Xiao Yafeng wrote:
I don't think an array of hashes and a hash of arrays could perfectly
represent a Table type.
There are several important facts of a relational model:unordered
columns and tupples, various constraints on columns. E.g. how can we
represent multi-unique constraints as an array of hashes?
Well, a Set/Array/Hash of Hash/Mapping very well could represent the actual
value of a relational table, which is simply a set of tuples where all tuples
have the same number of attributes/columns and the attrs/cols all have the same
names. (While the order of rows or columns is not significant as you say, you
can still implement them over an ordered type like an Array; or you can just use
Set/Hash/Mapping which are unordered.)
That alone is all you need as the input or output of essentially all the
relational operators.
Having type constraints on individual columns is strictly optional, though
highly useful; there's no reason that a single column *has* to be just strings
or just integers; see the SQLite DBMS (or Perl itself by default) as an example
of such non-strictness; this doesn't break the relational model. Only the
relational ungroup and unwrap operations require a bit more strictness, since
they require consistent table or tuple typed attributes to work.
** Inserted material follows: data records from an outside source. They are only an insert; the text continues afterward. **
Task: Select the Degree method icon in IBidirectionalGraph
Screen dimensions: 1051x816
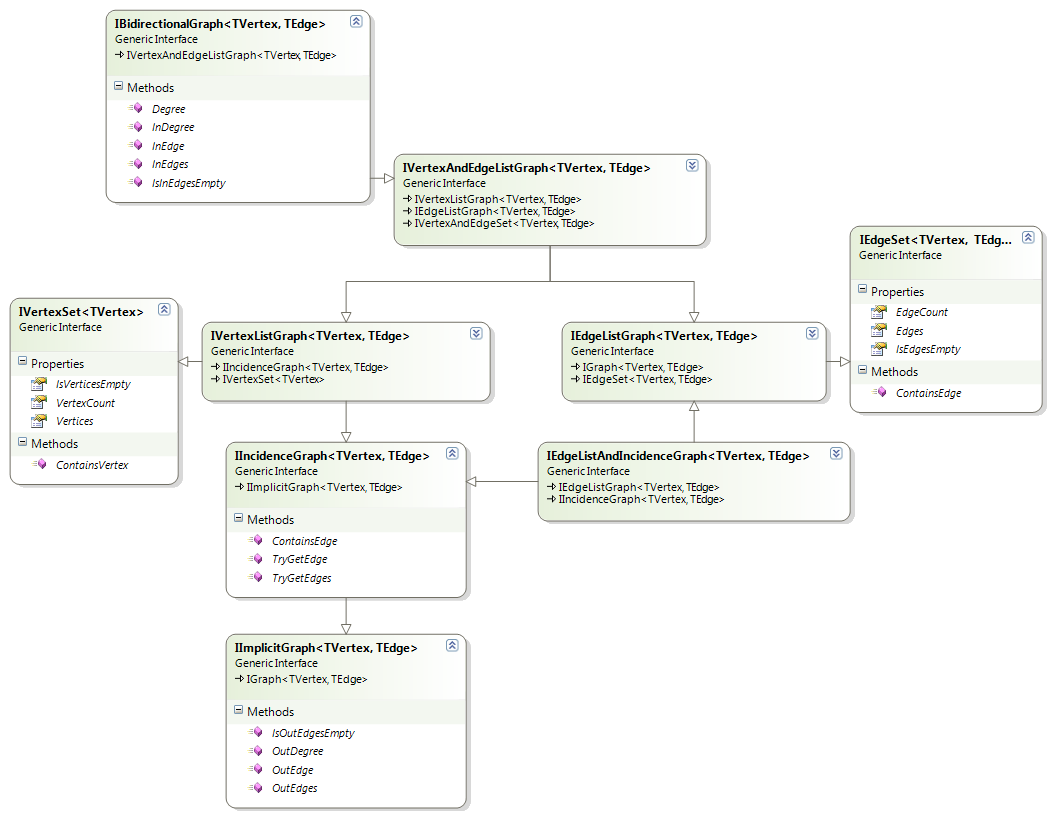Action: click(x=136, y=109)
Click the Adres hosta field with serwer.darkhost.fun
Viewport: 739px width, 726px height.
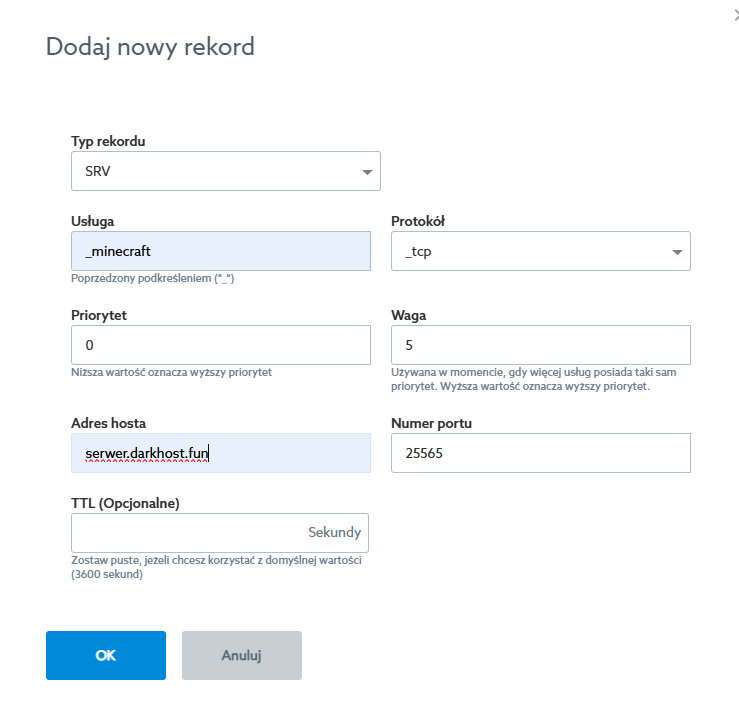click(x=221, y=453)
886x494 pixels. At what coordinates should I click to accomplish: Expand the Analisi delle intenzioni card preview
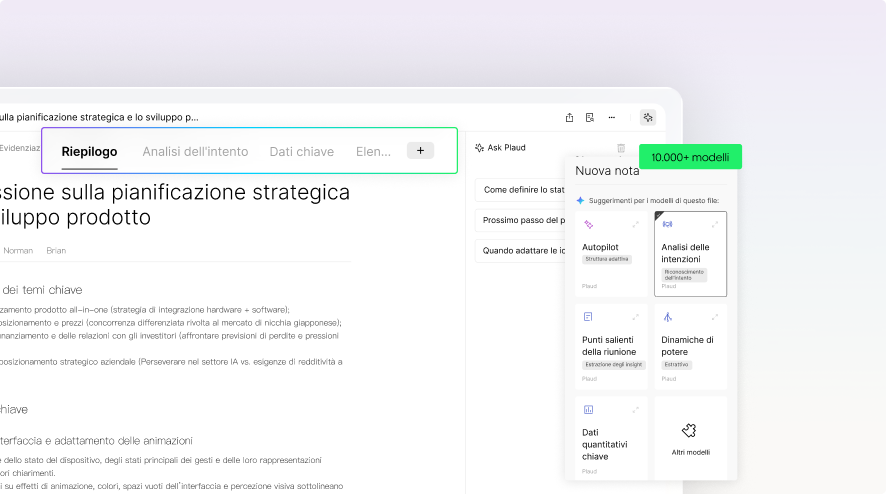[715, 224]
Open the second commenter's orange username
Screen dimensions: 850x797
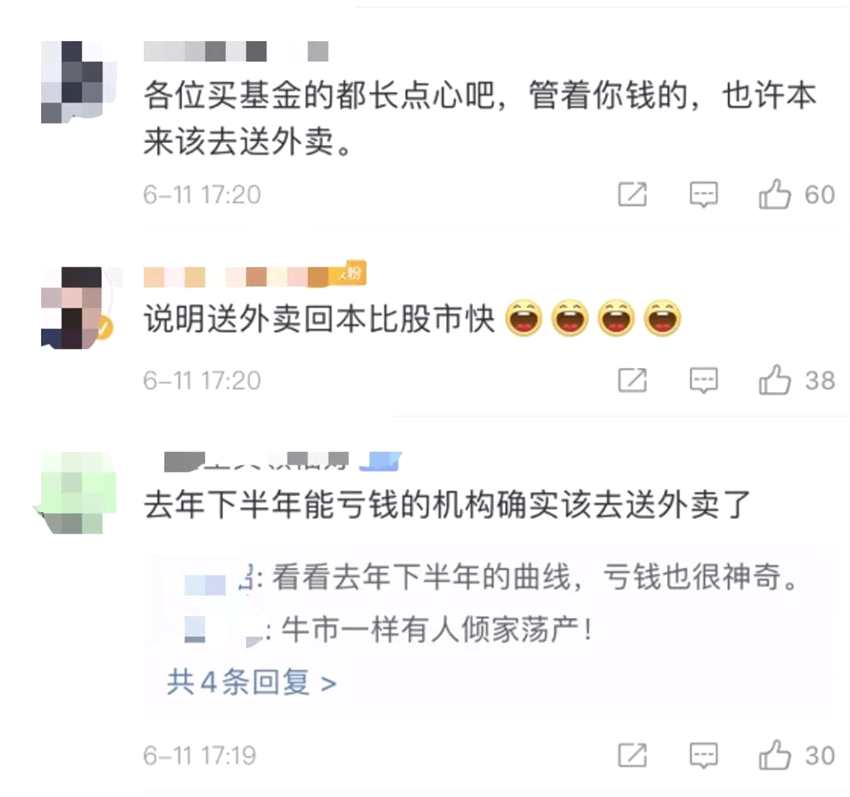pyautogui.click(x=244, y=277)
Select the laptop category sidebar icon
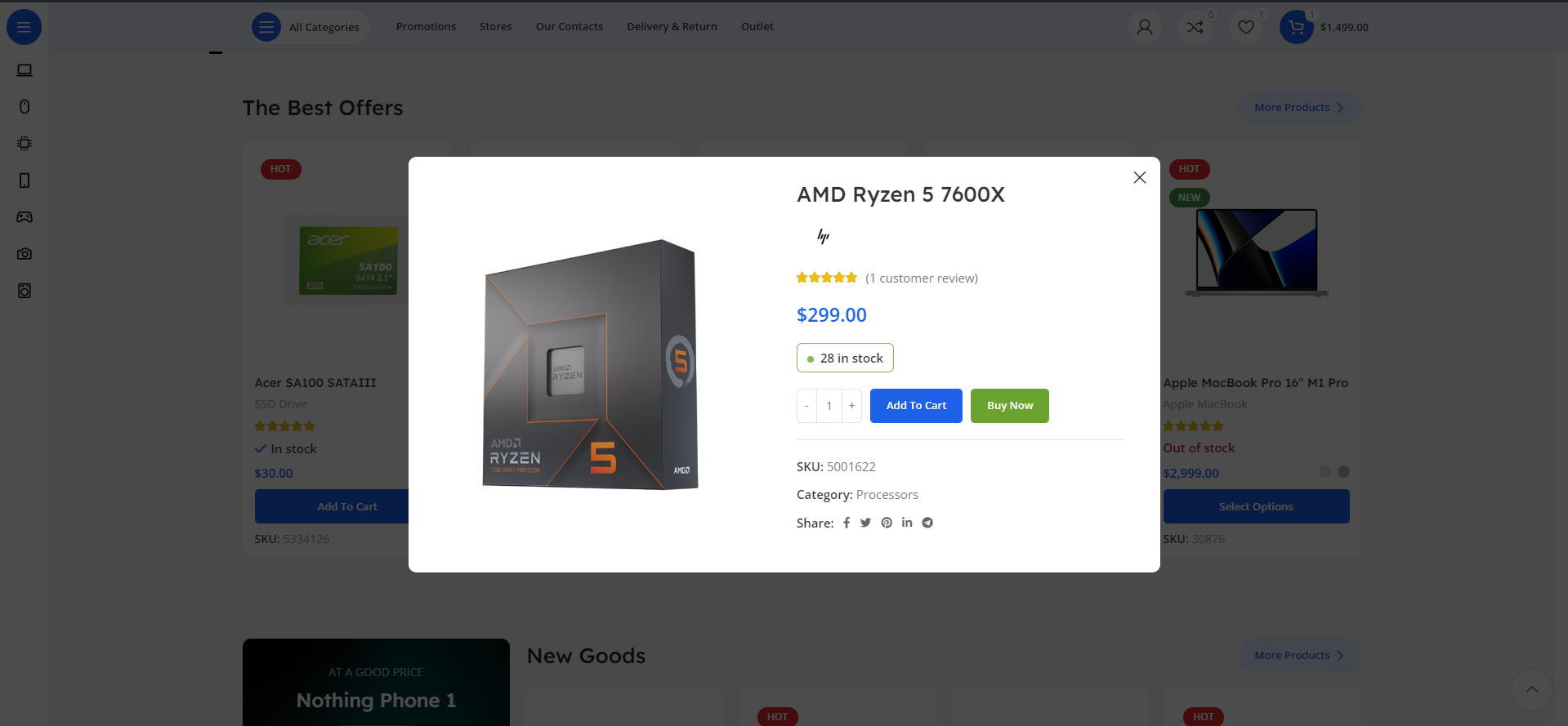 point(25,70)
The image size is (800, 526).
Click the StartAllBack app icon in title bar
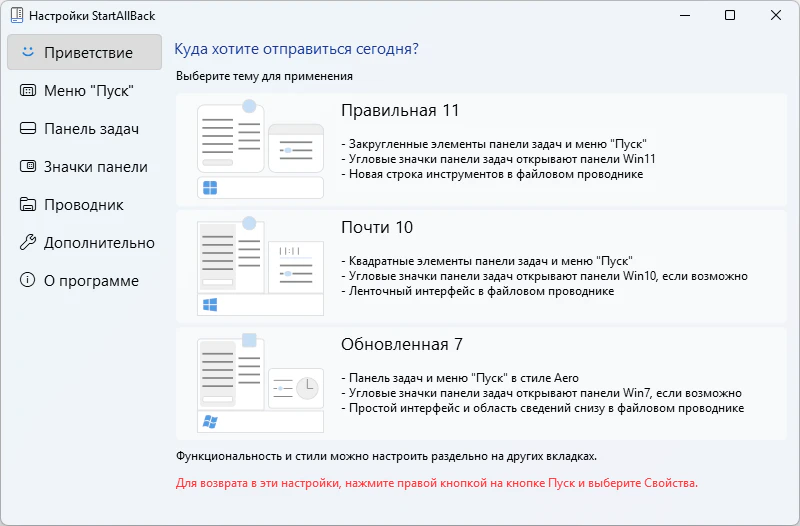pyautogui.click(x=17, y=15)
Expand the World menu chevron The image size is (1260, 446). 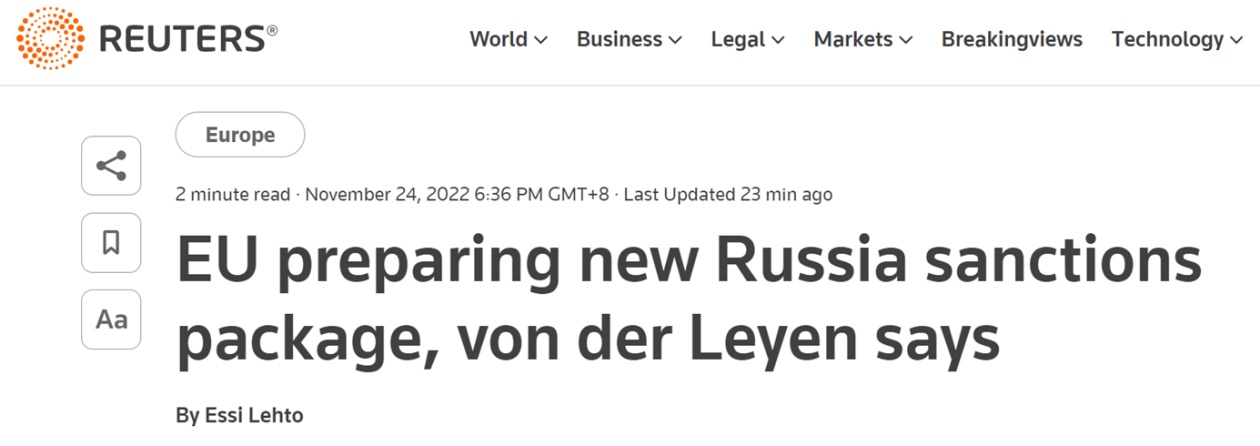[541, 40]
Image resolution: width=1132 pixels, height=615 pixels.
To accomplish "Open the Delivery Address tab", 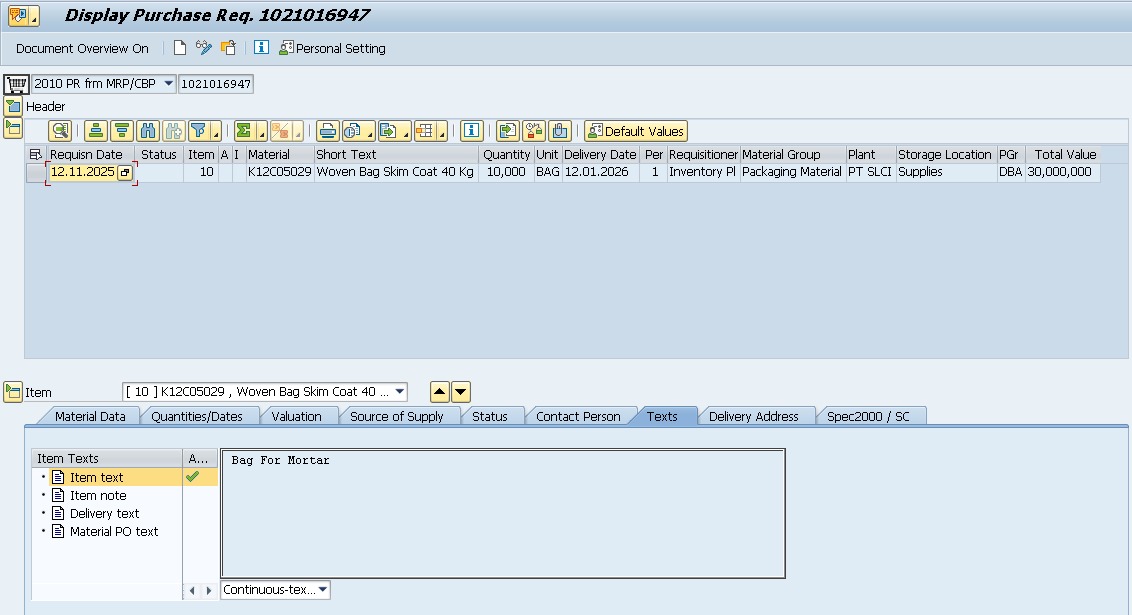I will pos(753,416).
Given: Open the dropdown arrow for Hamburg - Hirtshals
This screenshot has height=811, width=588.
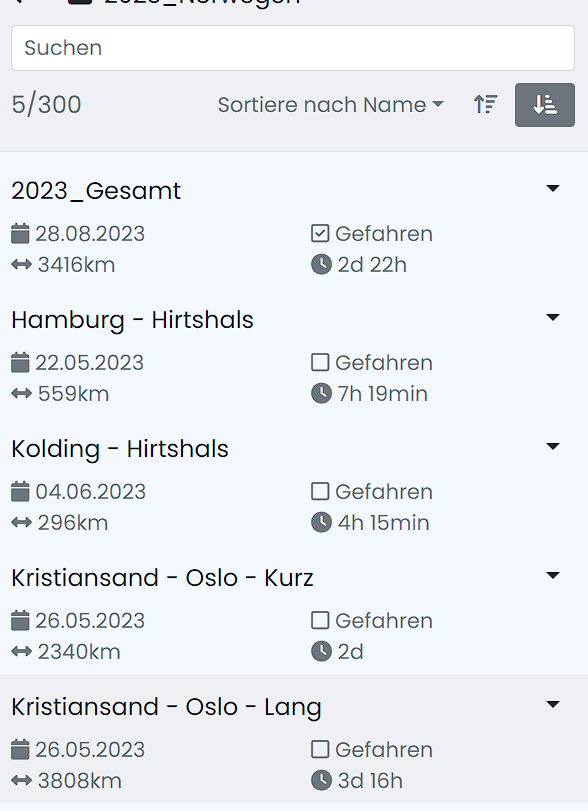Looking at the screenshot, I should 553,317.
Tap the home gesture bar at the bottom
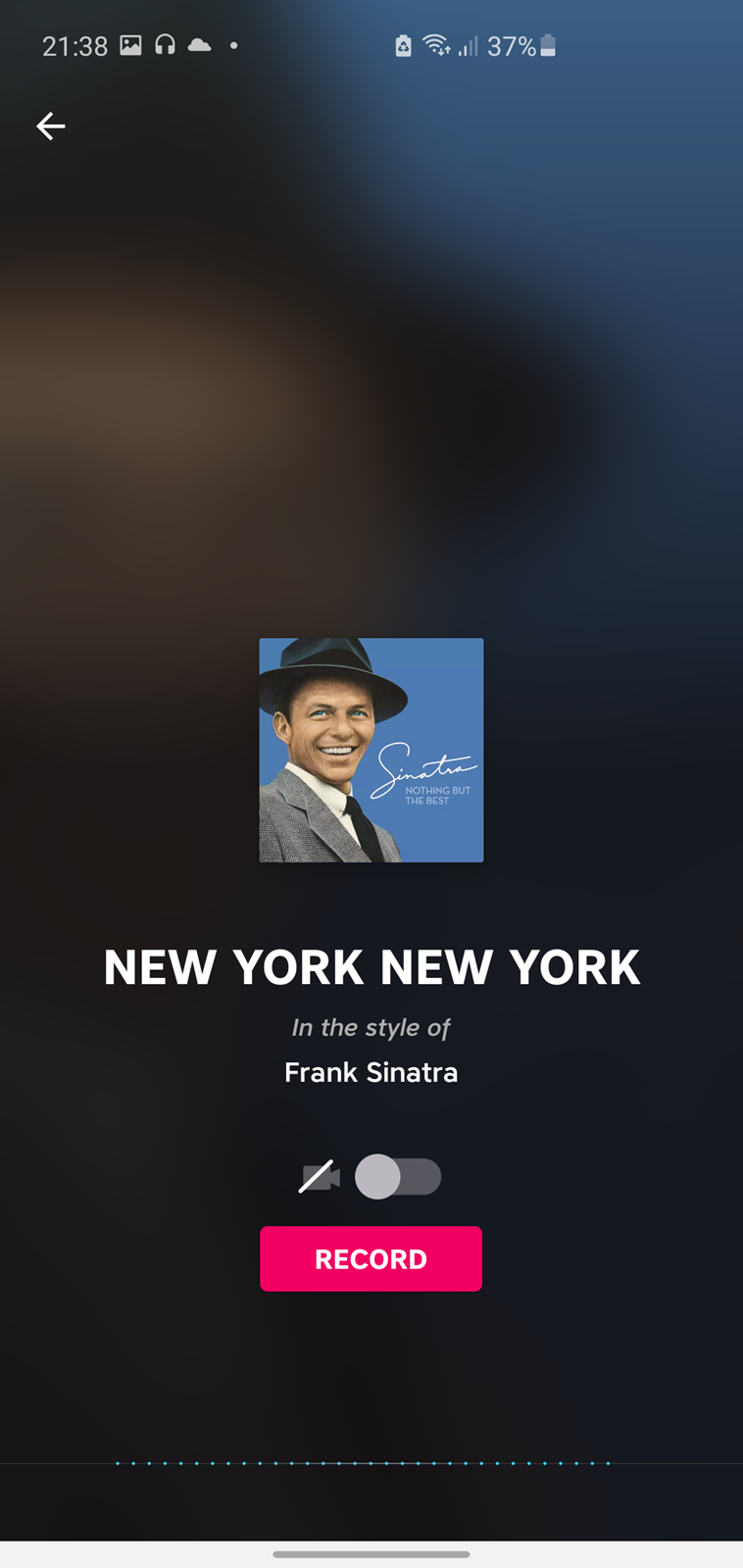Screen dimensions: 743x1568 point(372,1553)
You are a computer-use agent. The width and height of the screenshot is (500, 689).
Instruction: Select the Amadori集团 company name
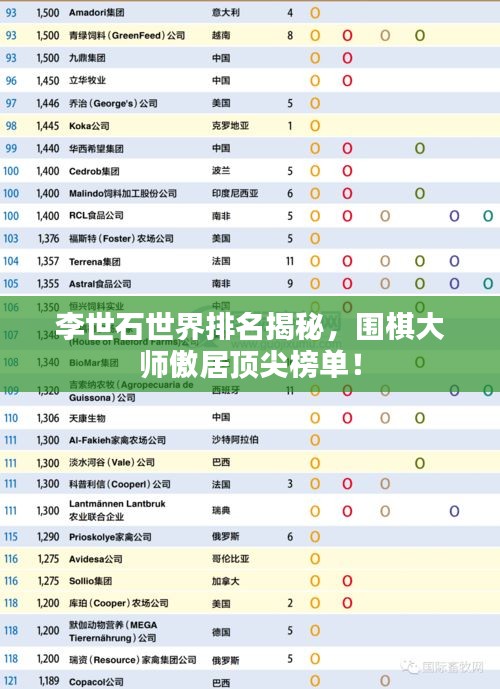(96, 12)
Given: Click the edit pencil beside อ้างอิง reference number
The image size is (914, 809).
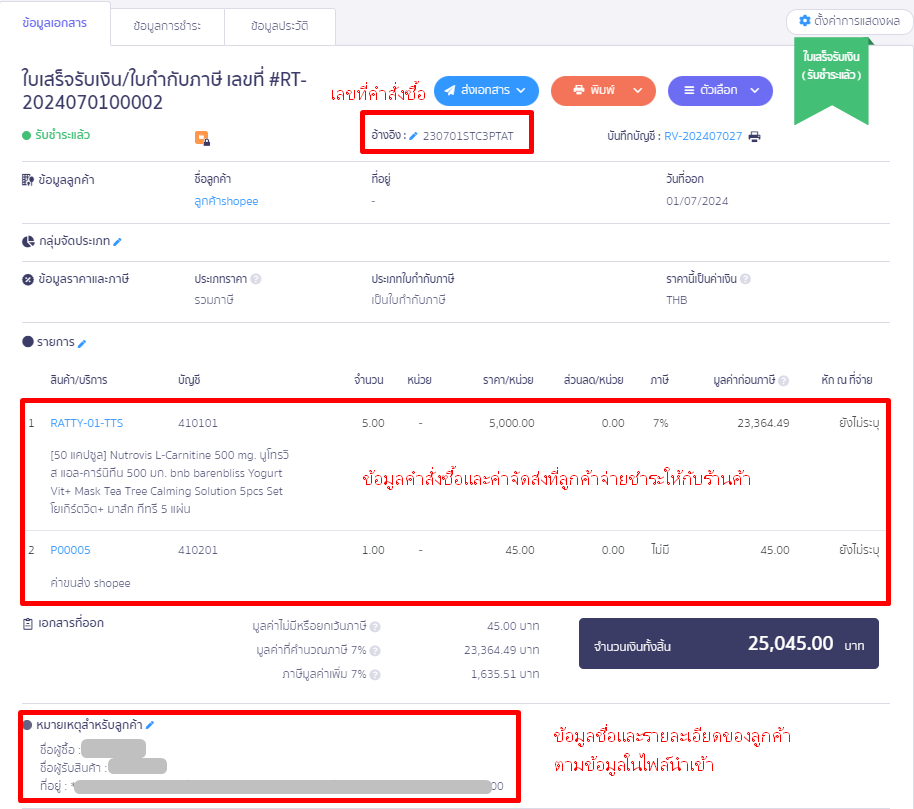Looking at the screenshot, I should [x=414, y=133].
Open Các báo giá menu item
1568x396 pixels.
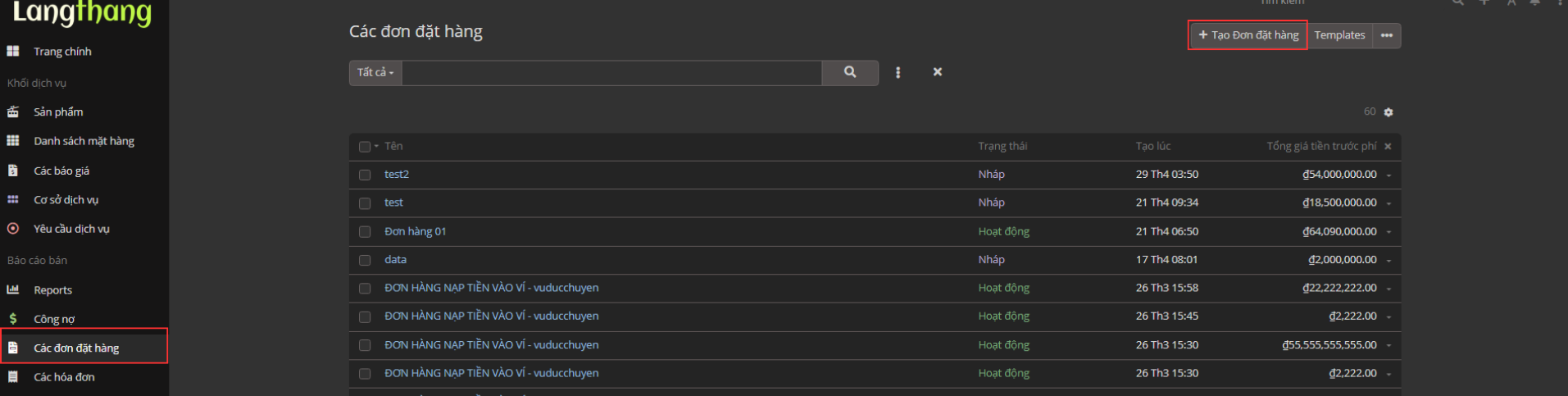[x=61, y=171]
As for defining key/unique constraints, that does require an extra piece of
information to be stored ... and so does defining type constraints on individual
columns ... and this is why its useful to have a library to wrap the
functionality, as it can remember those details for you. Set::Relation
currently does keys but not column types; Muldis::Rosetta will do both; either
way, those constraints are optional, though highly recommended in practice.
-- Darren Duncan
On 4/4/09, Timothy S. Nelson <wayl...@wayland.id.au> wrote:
On Sat, 4 Apr 2009, Xiao Yafeng wrote:
3. Could I define primary key for a bag variable?
All items in a Bag are "primary keys", but there's no data additional
data associated with it.
I mean whether I can see Set as a table and Bag as a table with a
unique constraint? like:
subset test of Bag(test_name Str, test_ID Int, primary
key(test_ID))
In the meantime, a table would need to be represented as an array of
hashes, or a hash of arrays.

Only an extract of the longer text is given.